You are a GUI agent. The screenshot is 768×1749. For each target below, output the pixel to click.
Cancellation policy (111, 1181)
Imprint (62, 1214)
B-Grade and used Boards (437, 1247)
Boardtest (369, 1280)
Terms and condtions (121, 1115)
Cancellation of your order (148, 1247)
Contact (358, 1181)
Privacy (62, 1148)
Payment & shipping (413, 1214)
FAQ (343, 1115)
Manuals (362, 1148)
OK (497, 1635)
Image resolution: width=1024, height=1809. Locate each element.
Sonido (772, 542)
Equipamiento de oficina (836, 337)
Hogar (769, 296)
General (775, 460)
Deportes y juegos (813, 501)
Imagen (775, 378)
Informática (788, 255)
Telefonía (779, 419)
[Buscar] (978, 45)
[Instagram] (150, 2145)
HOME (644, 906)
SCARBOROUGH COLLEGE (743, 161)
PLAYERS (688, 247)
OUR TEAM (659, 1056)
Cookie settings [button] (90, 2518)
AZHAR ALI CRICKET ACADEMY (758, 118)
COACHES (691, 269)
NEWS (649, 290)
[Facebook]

★ ★ ★ ★

_TASK ITEM_
The last part of the records is the answer, beginning at the line that holds "Hogar (769, 296)" and including the final line, repeated exactly.

_YOUR RESPONSE_
Hogar (769, 296)
General (775, 460)
Deportes y juegos (813, 501)
Imagen (775, 378)
Informática (788, 255)
Telefonía (779, 419)
[Buscar] (978, 45)
[Instagram] (150, 2145)
HOME (644, 906)
SCARBOROUGH COLLEGE (743, 161)
PLAYERS (688, 247)
OUR TEAM (659, 1056)
Cookie settings [button] (90, 2518)
AZHAR ALI CRICKET ACADEMY (758, 118)
COACHES (691, 269)
NEWS (649, 290)
[Facebook]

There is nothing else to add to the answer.